Media sources, too, have joined in the fray, stubbornly using the wrong pronouns when reporting on Lumumba’s murder despite their being non-binary. And even after they were killed because of their identity, it is still not recognized or acknowledged. In an article published by Classic 105, the author continually refers to Lumumba as “she”, negating their experience, and in some ways erasing the reason why they suffered such a horrible fate.
In a series of tweets, Kenyan Twitter user and Queer rights activist, @DecolonialBruja, echoed our fears of lack of protection and sheer vulnerability as Queer Kenyans saying, “Sheila and I are both 25 and lesbians. I can’t rest because I am one statistic away from being this,” while also taking the Kenyan police force to task on not providing Lumumba’s family with answers concerning their gruesome murder.
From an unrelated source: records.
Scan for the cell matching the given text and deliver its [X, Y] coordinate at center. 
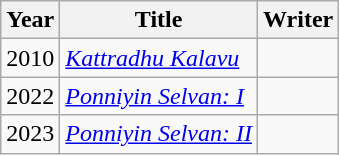
2010 [30, 58]
Ponniyin Selvan: I [159, 96]
Title [159, 20]
Ponniyin Selvan: II [159, 134]
Kattradhu Kalavu [159, 58]
Writer [298, 20]
2022 [30, 96]
Year [30, 20]
2023 [30, 134]
For the text-containing cell, return its midpoint in (x, y) coordinate format. 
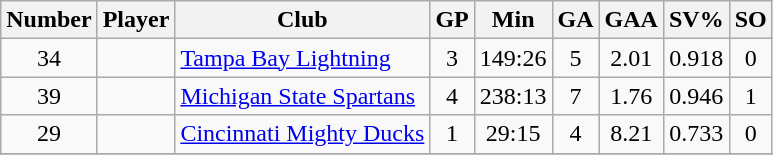
1.76 (631, 96)
3 (452, 58)
39 (49, 96)
238:13 (513, 96)
GA (576, 20)
34 (49, 58)
0.918 (696, 58)
5 (576, 58)
GAA (631, 20)
8.21 (631, 134)
Michigan State Spartans (302, 96)
SO (750, 20)
149:26 (513, 58)
0.946 (696, 96)
SV% (696, 20)
Number (49, 20)
0.733 (696, 134)
2.01 (631, 58)
Club (302, 20)
29:15 (513, 134)
29 (49, 134)
7 (576, 96)
Min (513, 20)
GP (452, 20)
Tampa Bay Lightning (302, 58)
Player (136, 20)
Cincinnati Mighty Ducks (302, 134)
Output the [X, Y] coordinate of the center of the cell containing the given text.  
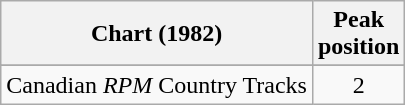
Chart (1982) [157, 34]
2 [358, 85]
Canadian RPM Country Tracks [157, 85]
Peakposition [358, 34]
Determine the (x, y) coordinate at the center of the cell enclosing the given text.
Lumumba’s mother divulged the horrifying state of their body which had stab wounds in several places including in both eyes, while their head showed signs of blunt force trauma leading to her death through exsanguination.
Lumumba’s mother’s cries for justice as she wept on national TV are all too familiar to many of us, as we live in the constant fear that our mothers will, one day, have to deal with the fact that someone saw it fit to take their child out of this world because of their sexual orientation or gender identity. Her tears remind me of each time my mother would urge me to please take care when leaving the house which we both understood was code for “please come back alive.”
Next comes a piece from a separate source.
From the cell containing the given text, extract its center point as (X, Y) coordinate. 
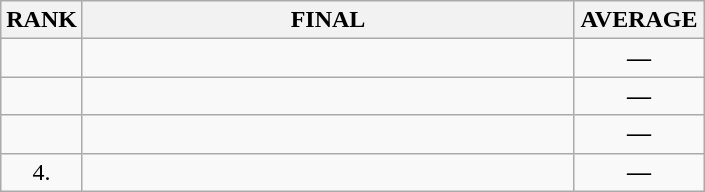
RANK (42, 20)
AVERAGE (640, 20)
FINAL (328, 20)
4. (42, 172)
One might also ask what such a death has to do with Queer Kenyans like us who are so removed by living abroad. And the answer is simple. It is a brutal reminder of what we left behind and what many of us actively ran away from; of a fate that awaits us should we ever return, and a constant worry while we are abroad, because relocation does not augment our identities and orientations, but further compounds them in conjunction with our race.
There is always someone or something somewhere that reminds you of your place at the bottom of the societal totem pole in your country. Just a few years ago, a stranger in a nightclub in Beijing who introduced himself as a fellow Kenyan reminded me that were we back home, he would have been the first to “weka tairi” or burn me alive using a car tire, a remark he made breezily as he continued to dance next to me. We too live in a state of paranoia, afraid of the dangers that abound in our adoptive countries, and too terrified to return home.
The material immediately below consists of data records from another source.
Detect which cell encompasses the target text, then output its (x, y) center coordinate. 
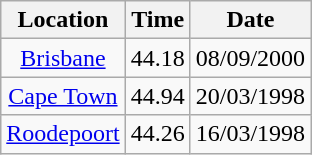
Date (250, 20)
20/03/1998 (250, 96)
Location (63, 20)
Brisbane (63, 58)
16/03/1998 (250, 134)
44.94 (158, 96)
Time (158, 20)
Roodepoort (63, 134)
Cape Town (63, 96)
44.26 (158, 134)
08/09/2000 (250, 58)
44.18 (158, 58)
Lumumba’s murder has once again highlighted the various states of “unliving” that Queer people have to endure in Kenya. For many who come out, they are ex-communicated by family, and for those who are tolerated, should such a tragedy happen then family members ashamedly accept the events and hope to quietly move on, and for those who are accepted, their families live under constant fear, always expecting the worst and too pessimistic to hope for the best because we know our country well enough to never expect much. Lumumba did not deserve such a fate, and their killers must be brought to justice. And if their death serves a purpose, then let it be that Kenyans and the rest world alike begin to recognize the lives of terror that we Queer people live, and give us the right to live without violence.
Acknowledging our humanity should not be an impossible task and protecting every citizen under the law should not be a privilege but a right. And just as no one deserves such a horrendous end, no one deserves to live a life of constant degrees-of-separation evaluating, trying to figure out just how far from a violent end one is daily.